• Task objective
Only the lines from the top of the data through the line with "Visit the DOL" should be repeated, each exactly as written.

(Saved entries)
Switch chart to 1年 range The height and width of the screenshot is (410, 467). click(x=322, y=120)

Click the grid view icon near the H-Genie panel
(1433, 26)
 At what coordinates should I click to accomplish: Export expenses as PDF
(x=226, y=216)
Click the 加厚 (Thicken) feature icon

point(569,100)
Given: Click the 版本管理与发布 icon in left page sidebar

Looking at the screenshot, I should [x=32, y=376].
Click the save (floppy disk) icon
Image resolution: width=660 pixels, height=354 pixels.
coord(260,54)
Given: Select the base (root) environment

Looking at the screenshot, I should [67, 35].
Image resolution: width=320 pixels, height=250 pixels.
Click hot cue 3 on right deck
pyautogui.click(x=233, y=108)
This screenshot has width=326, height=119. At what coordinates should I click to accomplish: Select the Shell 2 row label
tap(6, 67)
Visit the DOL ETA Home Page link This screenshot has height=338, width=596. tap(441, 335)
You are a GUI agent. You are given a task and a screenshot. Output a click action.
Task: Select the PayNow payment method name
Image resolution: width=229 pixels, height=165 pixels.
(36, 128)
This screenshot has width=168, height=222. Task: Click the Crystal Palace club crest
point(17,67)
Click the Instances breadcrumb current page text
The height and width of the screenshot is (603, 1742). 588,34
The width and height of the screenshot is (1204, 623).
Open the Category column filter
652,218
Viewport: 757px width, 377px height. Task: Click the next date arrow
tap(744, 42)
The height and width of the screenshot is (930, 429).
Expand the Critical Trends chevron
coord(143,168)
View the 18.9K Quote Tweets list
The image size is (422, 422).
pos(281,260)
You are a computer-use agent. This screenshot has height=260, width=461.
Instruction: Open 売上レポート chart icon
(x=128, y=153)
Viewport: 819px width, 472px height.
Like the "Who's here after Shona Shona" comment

• Written solution
Switch chart to 1年 range The height and width of the screenshot is (410, 467). click(x=322, y=120)

Click the grid view icon near the H-Genie panel
(1433, 26)
 At what coordinates should I click to accomplish: Export expenses as PDF
(x=226, y=216)
Click the 加厚 (Thicken) feature icon

point(569,100)
Given: Click the 版本管理与发布 icon in left page sidebar

Looking at the screenshot, I should [x=32, y=376].
Click the save (floppy disk) icon
Image resolution: width=660 pixels, height=354 pixels.
coord(260,54)
Given: Select the base (root) environment

Looking at the screenshot, I should [67, 35].
Image resolution: width=320 pixels, height=250 pixels.
Click hot cue 3 on right deck
pyautogui.click(x=233, y=108)
This screenshot has width=326, height=119. At what coordinates should I click to accomplish: Select the Shell 2 row label
tap(6, 67)
Visit the DOL ETA Home Page link This screenshot has height=338, width=596. tap(441, 335)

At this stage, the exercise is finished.